___ Exercise inputs ___

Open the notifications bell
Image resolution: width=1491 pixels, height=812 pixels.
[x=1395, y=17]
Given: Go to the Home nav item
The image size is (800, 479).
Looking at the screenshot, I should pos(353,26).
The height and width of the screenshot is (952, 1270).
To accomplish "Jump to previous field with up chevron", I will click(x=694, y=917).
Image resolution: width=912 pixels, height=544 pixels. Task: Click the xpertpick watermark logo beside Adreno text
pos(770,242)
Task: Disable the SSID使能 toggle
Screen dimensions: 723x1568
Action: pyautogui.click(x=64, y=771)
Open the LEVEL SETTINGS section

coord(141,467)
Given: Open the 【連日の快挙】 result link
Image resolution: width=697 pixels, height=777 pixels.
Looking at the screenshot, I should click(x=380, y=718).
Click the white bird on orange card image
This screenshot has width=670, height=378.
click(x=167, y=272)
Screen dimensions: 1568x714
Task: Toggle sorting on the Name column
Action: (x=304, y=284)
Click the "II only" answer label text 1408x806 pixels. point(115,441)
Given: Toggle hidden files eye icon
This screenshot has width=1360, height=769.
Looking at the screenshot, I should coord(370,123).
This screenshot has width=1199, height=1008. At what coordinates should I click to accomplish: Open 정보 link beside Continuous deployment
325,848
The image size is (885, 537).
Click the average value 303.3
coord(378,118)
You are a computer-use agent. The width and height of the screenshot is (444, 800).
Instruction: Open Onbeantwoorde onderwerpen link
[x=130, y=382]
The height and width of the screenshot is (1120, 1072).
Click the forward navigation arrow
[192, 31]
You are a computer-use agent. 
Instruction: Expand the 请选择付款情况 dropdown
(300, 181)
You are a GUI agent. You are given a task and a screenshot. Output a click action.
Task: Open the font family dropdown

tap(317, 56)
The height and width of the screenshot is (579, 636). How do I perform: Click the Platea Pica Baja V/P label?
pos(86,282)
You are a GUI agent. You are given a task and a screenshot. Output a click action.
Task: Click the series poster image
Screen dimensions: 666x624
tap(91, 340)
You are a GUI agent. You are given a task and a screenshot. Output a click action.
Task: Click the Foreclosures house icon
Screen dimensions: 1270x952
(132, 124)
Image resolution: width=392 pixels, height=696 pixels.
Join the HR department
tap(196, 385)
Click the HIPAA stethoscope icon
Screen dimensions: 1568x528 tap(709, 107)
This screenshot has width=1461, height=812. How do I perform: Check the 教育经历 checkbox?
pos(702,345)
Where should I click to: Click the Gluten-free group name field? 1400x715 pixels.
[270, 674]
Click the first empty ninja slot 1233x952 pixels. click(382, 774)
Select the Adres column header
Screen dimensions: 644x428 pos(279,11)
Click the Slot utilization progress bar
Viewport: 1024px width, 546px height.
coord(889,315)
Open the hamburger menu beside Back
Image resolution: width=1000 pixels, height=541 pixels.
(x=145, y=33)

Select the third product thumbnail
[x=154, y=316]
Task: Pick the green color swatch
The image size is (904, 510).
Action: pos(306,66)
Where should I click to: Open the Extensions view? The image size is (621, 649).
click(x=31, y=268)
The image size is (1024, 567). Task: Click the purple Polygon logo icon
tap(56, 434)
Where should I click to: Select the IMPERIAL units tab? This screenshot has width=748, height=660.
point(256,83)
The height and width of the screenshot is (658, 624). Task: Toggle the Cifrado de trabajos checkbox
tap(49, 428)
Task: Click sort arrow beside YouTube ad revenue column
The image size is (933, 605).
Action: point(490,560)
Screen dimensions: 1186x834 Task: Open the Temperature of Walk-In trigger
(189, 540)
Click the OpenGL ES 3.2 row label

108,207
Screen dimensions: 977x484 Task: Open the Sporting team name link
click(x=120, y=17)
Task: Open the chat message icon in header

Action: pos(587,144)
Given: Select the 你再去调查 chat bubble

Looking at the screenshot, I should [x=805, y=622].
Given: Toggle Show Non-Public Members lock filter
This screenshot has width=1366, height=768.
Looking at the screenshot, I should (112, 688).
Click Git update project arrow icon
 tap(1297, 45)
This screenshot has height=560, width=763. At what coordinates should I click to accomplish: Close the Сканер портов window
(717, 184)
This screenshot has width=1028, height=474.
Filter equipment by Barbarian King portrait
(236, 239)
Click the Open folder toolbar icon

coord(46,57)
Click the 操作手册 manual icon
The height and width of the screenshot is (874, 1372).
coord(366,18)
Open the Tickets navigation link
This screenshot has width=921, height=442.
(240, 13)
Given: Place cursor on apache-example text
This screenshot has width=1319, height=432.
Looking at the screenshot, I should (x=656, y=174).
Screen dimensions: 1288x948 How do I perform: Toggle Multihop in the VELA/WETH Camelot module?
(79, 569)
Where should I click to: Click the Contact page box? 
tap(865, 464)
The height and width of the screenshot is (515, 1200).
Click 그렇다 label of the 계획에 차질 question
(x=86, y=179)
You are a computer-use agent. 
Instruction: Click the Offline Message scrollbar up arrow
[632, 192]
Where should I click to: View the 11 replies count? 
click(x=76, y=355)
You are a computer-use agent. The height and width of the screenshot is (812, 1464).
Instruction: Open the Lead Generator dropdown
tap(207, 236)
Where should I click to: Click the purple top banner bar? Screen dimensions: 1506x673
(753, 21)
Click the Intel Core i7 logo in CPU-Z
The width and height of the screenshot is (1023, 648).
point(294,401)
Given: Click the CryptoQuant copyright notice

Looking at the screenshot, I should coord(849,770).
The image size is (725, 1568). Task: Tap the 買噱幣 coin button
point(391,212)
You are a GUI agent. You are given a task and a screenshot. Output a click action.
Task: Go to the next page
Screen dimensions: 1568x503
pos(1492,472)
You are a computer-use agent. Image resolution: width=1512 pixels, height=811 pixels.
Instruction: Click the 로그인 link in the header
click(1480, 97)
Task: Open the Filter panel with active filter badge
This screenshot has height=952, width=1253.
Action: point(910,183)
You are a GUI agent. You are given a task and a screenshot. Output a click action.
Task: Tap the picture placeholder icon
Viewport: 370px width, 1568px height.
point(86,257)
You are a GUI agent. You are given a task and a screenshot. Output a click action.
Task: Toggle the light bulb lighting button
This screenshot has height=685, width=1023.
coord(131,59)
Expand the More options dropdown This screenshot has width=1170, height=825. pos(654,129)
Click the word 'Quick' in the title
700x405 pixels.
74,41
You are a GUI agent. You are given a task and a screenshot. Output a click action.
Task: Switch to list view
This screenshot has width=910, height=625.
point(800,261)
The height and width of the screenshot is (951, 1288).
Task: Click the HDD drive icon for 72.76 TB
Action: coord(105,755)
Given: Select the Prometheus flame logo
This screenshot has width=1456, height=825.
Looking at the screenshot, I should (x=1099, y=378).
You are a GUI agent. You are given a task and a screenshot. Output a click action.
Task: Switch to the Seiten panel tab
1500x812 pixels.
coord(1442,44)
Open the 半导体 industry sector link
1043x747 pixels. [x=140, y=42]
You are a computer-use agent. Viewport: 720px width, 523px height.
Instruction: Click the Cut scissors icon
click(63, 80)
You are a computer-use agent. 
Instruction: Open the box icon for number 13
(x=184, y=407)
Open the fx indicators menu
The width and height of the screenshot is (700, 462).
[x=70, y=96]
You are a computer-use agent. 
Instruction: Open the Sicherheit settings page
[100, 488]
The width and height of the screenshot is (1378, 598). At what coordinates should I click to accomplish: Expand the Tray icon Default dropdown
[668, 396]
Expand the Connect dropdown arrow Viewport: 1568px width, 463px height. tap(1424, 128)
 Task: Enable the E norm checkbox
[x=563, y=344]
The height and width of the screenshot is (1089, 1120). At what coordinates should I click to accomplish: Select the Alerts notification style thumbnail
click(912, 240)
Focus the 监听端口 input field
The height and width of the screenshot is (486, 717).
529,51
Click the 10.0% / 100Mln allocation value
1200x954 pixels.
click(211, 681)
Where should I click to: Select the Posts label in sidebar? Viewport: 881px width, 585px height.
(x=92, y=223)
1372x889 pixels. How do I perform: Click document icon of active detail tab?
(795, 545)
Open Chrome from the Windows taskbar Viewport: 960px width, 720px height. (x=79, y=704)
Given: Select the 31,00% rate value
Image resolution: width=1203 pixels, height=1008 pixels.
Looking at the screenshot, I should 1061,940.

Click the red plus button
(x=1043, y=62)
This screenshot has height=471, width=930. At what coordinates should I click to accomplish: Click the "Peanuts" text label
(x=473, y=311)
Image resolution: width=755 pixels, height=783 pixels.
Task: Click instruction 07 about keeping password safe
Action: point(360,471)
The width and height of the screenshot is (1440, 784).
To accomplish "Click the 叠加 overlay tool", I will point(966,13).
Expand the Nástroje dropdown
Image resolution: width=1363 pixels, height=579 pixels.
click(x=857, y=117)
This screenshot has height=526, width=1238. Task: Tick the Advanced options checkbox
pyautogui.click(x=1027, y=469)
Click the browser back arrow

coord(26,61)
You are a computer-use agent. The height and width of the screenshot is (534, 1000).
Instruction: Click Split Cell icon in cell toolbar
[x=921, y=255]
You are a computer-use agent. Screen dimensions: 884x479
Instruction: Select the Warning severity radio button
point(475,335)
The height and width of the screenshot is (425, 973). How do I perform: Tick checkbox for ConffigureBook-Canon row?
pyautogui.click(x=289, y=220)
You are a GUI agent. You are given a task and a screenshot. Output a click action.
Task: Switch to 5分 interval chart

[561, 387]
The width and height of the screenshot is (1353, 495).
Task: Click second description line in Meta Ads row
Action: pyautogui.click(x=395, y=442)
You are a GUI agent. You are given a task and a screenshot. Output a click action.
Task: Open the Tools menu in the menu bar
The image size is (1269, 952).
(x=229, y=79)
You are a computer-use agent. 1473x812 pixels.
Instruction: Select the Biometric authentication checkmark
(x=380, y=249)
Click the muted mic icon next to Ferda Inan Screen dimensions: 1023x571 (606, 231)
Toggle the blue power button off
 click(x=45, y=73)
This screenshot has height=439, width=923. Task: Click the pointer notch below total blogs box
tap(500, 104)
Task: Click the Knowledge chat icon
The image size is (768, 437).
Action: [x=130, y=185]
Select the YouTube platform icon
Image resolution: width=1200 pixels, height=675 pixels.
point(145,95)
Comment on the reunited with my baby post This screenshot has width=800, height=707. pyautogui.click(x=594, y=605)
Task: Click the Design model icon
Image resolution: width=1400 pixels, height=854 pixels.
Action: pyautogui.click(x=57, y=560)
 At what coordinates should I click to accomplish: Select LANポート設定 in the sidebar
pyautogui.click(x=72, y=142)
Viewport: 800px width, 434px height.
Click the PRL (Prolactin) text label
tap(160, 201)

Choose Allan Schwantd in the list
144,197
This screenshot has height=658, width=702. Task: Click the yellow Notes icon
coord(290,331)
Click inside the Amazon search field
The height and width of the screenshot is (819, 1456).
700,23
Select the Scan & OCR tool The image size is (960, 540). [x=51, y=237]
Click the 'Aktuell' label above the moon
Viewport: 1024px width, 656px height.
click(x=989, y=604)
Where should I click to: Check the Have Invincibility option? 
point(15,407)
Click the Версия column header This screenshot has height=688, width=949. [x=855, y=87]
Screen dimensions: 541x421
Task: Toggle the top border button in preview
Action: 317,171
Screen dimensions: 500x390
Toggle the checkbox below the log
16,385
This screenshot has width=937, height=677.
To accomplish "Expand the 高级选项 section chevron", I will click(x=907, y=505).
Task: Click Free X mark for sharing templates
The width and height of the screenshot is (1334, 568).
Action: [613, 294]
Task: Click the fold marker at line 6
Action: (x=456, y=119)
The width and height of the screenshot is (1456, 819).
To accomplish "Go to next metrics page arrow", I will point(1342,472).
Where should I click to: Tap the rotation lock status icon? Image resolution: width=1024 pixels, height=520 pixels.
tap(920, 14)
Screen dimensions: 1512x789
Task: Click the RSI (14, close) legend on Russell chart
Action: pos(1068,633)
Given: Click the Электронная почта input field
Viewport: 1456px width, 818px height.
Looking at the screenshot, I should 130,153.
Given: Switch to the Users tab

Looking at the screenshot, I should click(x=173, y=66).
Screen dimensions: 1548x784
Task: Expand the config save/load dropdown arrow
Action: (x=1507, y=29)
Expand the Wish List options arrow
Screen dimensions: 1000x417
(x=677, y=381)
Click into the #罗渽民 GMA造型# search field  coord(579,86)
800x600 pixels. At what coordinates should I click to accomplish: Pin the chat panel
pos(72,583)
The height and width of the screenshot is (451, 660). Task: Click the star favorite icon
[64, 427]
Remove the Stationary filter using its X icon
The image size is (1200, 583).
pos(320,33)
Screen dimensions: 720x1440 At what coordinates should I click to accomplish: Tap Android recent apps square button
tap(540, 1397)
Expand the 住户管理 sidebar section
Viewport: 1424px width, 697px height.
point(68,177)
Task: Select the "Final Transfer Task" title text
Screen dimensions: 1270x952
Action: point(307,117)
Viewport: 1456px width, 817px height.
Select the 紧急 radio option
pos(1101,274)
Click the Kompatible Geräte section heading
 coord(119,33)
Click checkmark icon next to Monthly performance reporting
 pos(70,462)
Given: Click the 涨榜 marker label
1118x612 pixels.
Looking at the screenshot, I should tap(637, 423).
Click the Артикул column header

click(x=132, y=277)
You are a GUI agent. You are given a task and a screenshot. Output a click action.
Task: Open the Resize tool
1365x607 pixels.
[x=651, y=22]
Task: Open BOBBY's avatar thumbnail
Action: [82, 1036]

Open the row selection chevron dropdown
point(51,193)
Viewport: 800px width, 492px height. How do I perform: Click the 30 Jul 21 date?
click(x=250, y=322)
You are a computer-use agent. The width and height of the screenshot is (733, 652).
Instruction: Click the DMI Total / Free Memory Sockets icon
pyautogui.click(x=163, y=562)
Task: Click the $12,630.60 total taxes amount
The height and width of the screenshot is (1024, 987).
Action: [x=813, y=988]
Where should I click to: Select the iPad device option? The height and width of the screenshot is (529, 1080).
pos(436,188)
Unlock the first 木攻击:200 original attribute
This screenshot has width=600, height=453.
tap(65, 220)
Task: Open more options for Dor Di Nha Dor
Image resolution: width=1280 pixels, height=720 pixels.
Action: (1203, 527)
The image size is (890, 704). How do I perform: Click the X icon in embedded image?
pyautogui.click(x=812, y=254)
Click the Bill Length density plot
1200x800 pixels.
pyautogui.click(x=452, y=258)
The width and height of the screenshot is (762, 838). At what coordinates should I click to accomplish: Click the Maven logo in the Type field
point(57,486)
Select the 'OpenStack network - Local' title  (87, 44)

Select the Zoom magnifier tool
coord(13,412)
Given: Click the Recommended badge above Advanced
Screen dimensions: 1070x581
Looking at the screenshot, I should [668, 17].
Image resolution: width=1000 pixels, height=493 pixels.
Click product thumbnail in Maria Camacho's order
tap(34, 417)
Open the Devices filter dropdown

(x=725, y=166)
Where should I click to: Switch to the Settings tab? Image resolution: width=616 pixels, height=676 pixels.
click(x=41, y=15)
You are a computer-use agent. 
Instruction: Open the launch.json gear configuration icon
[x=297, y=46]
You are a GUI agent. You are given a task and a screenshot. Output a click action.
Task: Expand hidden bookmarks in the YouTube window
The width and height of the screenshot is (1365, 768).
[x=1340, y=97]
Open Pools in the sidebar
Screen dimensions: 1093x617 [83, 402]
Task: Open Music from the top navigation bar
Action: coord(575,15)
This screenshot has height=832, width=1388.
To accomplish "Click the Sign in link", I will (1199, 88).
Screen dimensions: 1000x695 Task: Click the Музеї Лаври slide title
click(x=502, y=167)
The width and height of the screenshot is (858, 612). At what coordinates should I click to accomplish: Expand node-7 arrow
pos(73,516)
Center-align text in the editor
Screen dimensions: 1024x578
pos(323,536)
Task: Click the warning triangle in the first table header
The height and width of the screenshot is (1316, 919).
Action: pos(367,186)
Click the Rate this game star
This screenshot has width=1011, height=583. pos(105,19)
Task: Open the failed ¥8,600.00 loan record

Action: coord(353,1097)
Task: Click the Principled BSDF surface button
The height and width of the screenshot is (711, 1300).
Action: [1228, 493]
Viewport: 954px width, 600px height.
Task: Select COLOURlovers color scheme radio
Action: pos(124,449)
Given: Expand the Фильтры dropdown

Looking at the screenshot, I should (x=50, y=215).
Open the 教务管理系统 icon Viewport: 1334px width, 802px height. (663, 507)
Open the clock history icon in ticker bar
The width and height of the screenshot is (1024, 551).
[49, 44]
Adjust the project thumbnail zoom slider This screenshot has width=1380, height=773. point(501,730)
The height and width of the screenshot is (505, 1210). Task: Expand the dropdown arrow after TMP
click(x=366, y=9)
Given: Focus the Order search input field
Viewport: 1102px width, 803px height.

___

Work required
Please print the part of the entries that opens with the line containing "This screenshot has width=937, height=677." and closes with the line containing "(x=677, y=381)", reproducing every line exactly.

Response to this task
This screenshot has width=937, height=677.
To accomplish "Expand the 高级选项 section chevron", I will click(x=907, y=505).
Task: Click Free X mark for sharing templates
The width and height of the screenshot is (1334, 568).
Action: [613, 294]
Task: Click the fold marker at line 6
Action: (x=456, y=119)
The width and height of the screenshot is (1456, 819).
To accomplish "Go to next metrics page arrow", I will point(1342,472).
Where should I click to: Tap the rotation lock status icon? Image resolution: width=1024 pixels, height=520 pixels.
tap(920, 14)
Screen dimensions: 1512x789
Task: Click the RSI (14, close) legend on Russell chart
Action: pos(1068,633)
Given: Click the Электронная почта input field
Viewport: 1456px width, 818px height.
Looking at the screenshot, I should 130,153.
Given: Switch to the Users tab

Looking at the screenshot, I should click(x=173, y=66).
Screen dimensions: 1548x784
Task: Expand the config save/load dropdown arrow
Action: (x=1507, y=29)
Expand the Wish List options arrow
Screen dimensions: 1000x417
(x=677, y=381)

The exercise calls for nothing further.